Ranveer Singh is often in the news for a bold outfit – but this time, he’s trending for the lack of it. Singh’s nude photoshoot for Paper Magazine is doing the rounds online, with unsurprising reviews. Shared on his Instagram, the photos attracted mixed responses. Some found it sexy, while others read it as a cry for help and tried to donate clothes to him.
But the most extreme reaction yet might spell legal trouble for the actor. An office-bearer of an NGO filed an FIR against him, claiming that the photoshoot hurt women’s sentiments. The Mumbai Police registered it under the multiple sections of the Indian Penal Code: 292 (sale of obscene books, etc), 293 (sale of obscene objects to young people), 509 (word, gesture or act intended to insult the modesty of a woman), as well as provisions under the Information Technology Act.
Male nudity, although discussed less than female nudity, is not new to creative expression. Take Michaelangelo’s sculpture of David, or the carved images that adorn the walls of the Khajuraho temple. Neither is this the first time that a popular celebrity has posed naked for a photoshoot. Milind Soman and Madhu Sapre did it for a footwear brand, and faced similar obscenity charges. More than twenty-five years later, it would seem that nothing has changed. If anything, our attitude towards the nude body has only grown more severe.
If these critics have suddenly decided to become flagbearers for women’s sentiments, there are better places to start. Most women I know are more offended by their objectification through Bollywood songs, or the romanticisation of sexual harrassment in films, than by this photoshoot. The fact that no one has filed an FIR against the degrading lyrics in item songs or the depiction of abusive behaviour points to disturbing double standards.
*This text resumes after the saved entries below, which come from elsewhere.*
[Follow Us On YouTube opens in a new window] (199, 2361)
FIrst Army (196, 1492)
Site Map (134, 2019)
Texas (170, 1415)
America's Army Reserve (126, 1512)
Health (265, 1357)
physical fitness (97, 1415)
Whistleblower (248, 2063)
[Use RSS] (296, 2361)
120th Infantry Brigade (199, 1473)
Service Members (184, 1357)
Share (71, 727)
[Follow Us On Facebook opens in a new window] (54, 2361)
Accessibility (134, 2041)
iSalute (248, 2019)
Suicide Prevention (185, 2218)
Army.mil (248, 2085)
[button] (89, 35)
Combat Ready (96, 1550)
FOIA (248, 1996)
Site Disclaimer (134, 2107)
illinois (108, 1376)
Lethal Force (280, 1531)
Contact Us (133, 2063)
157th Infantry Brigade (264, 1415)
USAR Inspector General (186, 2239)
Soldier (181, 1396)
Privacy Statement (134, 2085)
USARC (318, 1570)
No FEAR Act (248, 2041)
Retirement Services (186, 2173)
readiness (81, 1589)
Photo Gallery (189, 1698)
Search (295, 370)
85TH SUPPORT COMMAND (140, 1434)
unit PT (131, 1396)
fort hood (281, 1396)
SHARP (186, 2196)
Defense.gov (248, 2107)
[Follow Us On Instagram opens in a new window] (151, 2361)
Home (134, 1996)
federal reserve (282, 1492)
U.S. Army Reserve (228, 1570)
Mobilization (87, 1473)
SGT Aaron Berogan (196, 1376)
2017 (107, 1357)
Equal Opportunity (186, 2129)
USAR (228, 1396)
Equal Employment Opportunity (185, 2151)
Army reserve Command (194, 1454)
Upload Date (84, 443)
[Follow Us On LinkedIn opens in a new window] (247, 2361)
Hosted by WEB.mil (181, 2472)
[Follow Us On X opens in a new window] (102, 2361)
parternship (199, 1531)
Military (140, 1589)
But of course, Ranveer Singh cannot be objectified in the same way that female actors and models can. That makes his nudity unnecessary – offensive, even. Their agenda of censorship doesn’t quite hide well under the flimsy disguise of concern for ‘women’s sentiments’.
Lately, it seems exhuasting to harp on about freedom of expression, but it must be said. Singh has faced ridicule time and again for challenging toxic notions of masculinity by wearing skirts, makeup, and generally being his unfiltered self. He has hardly let spiteful comments get in his way. That kind of bravery scares and unsettles those who criticise him.
Moreover, many rightly took issue with how many hours this controversy has hogged on news channels and panel discussions while the rupee plummets quietly in the shadows. At worst, this is a personal inconvenience. Given the shame and stigma associated with the bare body, it is natural to be rattled by Singh’s photos. However, to impose one’s personal beliefs on the rest of the nation, and to speak for all women while at it, is plain ridiculous. The flamboyant Ranveer recently shared that he received the Brand Endorser of the Year award from the International Advertising Association. Good on him for not giving baseless claims more fodder. He has moved on, and so should we.